Top of PROVIDED RECORDS
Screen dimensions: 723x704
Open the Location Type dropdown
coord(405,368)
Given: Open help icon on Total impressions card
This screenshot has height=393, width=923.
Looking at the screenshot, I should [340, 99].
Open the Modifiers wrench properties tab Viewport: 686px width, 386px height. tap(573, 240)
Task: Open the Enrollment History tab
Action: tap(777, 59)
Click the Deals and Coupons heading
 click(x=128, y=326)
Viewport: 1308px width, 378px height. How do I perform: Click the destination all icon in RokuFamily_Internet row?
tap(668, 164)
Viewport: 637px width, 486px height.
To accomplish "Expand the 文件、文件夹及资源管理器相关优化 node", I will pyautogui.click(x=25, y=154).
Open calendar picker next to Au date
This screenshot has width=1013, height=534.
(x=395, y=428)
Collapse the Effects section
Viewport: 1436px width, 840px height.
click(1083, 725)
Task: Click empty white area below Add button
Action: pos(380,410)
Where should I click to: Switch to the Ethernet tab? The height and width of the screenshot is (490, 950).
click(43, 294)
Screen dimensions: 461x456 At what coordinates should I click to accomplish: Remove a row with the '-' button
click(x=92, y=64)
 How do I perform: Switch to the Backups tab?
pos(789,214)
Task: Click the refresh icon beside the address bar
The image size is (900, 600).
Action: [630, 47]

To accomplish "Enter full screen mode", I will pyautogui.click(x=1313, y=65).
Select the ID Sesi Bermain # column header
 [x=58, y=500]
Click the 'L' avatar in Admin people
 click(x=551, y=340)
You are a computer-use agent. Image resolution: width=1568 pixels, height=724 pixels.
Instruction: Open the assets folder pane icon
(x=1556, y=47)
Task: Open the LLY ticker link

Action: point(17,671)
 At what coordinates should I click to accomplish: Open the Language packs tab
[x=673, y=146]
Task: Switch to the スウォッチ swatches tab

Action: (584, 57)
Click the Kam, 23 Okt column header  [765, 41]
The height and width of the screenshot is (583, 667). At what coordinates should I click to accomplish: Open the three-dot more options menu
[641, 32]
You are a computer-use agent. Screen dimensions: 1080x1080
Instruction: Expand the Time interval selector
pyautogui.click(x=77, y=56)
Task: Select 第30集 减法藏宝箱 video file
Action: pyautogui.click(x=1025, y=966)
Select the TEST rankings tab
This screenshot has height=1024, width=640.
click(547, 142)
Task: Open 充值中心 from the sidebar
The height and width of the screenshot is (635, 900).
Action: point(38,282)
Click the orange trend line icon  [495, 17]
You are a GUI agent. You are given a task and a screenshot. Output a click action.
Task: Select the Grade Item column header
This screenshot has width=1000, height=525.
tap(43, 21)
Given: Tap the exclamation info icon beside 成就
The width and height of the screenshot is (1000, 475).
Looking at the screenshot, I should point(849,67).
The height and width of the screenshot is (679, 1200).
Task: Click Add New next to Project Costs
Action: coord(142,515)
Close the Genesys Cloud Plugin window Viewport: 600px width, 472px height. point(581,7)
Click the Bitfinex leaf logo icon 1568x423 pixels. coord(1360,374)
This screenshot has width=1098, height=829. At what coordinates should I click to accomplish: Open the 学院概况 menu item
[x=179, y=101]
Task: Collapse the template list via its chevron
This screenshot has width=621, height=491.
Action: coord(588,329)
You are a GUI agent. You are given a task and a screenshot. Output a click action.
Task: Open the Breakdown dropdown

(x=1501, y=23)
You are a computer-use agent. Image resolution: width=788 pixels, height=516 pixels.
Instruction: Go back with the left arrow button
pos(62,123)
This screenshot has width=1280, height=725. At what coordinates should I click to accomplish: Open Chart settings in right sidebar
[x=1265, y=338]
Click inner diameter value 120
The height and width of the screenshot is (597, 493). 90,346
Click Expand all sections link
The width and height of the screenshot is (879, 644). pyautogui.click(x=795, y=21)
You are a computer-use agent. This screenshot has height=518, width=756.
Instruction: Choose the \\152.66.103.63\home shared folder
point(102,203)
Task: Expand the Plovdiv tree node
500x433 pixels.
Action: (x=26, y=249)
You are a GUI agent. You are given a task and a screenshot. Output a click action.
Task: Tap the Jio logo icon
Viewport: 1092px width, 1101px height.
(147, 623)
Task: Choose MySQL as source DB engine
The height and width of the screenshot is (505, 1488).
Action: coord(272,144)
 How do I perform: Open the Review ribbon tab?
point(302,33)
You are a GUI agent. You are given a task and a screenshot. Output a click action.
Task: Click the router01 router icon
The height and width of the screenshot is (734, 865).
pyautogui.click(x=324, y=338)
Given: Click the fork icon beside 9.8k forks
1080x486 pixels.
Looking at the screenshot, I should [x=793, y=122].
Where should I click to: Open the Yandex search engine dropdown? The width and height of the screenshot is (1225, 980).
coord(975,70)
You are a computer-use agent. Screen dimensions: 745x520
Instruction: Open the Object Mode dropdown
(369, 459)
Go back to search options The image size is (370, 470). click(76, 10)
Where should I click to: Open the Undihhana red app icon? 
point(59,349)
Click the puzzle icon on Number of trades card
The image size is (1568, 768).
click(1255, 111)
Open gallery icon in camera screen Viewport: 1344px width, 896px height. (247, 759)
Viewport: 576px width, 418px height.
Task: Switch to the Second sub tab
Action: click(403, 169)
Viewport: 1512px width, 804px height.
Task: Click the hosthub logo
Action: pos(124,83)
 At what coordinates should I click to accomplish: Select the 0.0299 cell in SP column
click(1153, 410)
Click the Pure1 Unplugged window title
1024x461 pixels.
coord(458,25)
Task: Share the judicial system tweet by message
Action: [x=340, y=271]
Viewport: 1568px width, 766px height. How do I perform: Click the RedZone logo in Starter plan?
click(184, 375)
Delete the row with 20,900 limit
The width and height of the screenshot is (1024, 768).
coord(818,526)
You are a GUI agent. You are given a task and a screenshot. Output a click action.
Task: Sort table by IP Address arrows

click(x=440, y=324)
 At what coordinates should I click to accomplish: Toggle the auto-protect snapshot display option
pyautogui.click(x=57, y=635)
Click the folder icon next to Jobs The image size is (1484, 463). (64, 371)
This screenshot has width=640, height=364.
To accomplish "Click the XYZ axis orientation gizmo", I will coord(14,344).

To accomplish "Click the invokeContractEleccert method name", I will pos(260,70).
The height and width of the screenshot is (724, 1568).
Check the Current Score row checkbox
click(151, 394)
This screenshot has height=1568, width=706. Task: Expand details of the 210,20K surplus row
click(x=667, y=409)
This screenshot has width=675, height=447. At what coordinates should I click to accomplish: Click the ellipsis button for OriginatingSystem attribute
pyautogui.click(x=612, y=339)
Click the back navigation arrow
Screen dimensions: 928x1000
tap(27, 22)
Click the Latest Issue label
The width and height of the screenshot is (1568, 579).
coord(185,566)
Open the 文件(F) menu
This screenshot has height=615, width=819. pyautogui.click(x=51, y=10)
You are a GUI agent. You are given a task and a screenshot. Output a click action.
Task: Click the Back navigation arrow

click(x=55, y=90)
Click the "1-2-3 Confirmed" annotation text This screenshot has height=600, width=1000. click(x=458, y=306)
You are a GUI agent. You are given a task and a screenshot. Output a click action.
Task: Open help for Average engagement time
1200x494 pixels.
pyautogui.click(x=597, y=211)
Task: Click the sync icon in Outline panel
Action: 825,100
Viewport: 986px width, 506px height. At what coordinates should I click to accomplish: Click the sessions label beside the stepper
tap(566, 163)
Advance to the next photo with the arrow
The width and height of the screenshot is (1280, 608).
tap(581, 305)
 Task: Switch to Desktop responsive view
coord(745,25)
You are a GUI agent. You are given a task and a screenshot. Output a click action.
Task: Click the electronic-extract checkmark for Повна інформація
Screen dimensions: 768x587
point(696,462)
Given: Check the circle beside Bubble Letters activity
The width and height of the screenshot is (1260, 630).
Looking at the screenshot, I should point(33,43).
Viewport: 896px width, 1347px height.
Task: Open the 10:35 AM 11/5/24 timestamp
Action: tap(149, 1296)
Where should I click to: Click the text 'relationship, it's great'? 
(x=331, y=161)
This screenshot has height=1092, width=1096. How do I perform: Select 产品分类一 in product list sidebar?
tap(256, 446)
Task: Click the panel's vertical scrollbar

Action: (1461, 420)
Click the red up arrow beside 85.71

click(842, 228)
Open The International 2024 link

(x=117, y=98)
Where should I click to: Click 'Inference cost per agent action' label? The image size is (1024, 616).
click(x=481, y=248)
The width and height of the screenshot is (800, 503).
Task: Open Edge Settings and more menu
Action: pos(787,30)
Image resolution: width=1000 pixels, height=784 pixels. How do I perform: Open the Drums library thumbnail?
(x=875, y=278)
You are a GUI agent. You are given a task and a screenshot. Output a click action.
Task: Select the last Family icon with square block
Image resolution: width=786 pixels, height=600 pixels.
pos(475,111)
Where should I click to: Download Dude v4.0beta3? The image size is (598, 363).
Bottom of PROVIDED RECORDS
__WORK REQUIRED__
Where does "help" appear in the records above? Copy each line that holds it.

__OUTPUT FOR THIS EXERCISE__
Given: Open help icon on Total impressions card
Task: Open help for Average engagement time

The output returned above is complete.